Friday, December 16, 2005

The Library at Lubyanka

There hasn't been much success on this site during the week. It has been a strange, nearly awkward time of riptide expectation. I have continued with the Gulag, taking a two day break to read some William Hazlett, notably his Pleasure of Hating. There isn't a considerable amount of his essays availible. His radical stance has been eclipsed, evidently, by subsequent generations.

Solzhenitsyn has taken the reader along, through the schedule at the Lubyanka, prior to the inmate's deportation (or liquidation) and has now unrolled a linear, if anecdotal, history of Law in the Soviet Union. What I have found interesting, is both the vicitimization of both the Church and the intelligentsia during the Civil War and the early 20s, as well as how the magnitude of the Civl War itself has been obscured by bookend atrocities of the Great War and the famines of Collectivization.

1 Comments:

Anonymous Anonymous said...

Thumbs up Jon.
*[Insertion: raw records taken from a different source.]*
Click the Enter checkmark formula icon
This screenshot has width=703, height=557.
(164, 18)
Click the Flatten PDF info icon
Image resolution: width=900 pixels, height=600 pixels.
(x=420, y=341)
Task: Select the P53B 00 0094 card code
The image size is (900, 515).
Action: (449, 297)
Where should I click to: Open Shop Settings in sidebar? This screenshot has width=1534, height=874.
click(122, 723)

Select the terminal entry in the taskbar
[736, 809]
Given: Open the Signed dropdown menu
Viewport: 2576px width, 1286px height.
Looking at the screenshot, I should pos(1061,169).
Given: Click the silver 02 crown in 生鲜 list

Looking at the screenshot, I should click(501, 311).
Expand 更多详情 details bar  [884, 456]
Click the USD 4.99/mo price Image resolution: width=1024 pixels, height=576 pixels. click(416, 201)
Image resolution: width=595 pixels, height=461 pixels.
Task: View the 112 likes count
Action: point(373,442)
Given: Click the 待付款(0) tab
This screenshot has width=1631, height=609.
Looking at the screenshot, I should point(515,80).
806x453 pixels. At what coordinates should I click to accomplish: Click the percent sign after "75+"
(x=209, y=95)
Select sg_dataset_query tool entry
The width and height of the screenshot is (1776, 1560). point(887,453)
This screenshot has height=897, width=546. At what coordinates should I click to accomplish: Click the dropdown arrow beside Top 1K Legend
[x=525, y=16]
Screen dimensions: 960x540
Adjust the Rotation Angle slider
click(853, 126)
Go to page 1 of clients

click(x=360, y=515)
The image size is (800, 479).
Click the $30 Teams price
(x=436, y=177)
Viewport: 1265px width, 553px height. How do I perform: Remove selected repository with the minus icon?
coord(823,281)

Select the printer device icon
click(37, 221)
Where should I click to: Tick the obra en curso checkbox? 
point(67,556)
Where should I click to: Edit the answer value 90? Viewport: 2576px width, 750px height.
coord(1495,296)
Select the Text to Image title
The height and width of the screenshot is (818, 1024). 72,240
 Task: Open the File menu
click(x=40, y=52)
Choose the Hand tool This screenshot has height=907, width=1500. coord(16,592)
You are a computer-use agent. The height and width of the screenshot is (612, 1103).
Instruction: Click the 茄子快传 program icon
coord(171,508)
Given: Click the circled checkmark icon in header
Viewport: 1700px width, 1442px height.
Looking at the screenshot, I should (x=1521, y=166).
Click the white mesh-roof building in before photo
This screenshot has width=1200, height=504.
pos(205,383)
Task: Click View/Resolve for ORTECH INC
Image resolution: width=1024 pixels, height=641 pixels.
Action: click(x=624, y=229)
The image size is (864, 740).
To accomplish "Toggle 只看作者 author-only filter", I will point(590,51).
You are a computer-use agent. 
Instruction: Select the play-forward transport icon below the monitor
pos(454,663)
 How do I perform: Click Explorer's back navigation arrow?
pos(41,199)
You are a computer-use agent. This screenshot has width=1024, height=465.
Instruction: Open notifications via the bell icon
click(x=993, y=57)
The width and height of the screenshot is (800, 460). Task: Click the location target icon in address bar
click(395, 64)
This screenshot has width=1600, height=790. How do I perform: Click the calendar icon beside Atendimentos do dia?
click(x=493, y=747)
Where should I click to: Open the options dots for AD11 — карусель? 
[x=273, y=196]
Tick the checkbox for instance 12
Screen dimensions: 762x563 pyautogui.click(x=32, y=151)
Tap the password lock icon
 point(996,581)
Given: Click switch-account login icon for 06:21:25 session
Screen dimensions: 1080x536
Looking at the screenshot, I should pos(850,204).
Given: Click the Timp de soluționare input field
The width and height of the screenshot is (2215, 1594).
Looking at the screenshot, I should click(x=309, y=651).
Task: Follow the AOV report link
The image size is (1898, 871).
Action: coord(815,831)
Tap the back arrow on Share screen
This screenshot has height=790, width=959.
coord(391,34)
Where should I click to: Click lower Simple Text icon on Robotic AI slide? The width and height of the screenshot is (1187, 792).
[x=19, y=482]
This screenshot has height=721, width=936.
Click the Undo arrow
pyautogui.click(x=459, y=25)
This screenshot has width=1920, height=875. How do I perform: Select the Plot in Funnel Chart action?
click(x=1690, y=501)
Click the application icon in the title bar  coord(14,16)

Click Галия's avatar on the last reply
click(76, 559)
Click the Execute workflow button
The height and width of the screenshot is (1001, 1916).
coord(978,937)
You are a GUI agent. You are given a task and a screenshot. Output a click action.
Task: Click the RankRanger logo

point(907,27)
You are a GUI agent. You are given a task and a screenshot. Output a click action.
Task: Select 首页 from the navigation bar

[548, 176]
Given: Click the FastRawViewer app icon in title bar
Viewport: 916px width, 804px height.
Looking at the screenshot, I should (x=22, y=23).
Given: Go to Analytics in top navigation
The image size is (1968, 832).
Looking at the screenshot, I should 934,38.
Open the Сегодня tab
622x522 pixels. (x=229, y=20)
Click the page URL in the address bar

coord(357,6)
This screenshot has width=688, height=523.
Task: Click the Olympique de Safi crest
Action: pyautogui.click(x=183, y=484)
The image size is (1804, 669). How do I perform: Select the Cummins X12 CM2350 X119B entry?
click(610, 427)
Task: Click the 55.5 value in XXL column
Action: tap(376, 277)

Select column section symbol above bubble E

This was taken from my post on SAMIZDAT - "Tonight I will finish up Volume 1 of the fantastic tale by Aleksandr
I. Solzhenitsyn - The Gulag Archipelago. When Jon approached me with this venture sometime last spring I was a little intimidated by the fact at the shear size alone, less trying to keep up with Jon's ability to read circles around most of us, but given the Frank Thackeray approach to said works, I am persevering and loving it. With my current condition of health I would not have made it through the horrors of Gulag life and would have drowned myself to death from fluid build up in the lungs."
Bring on Volume 2 or take a break, it is your call my friend.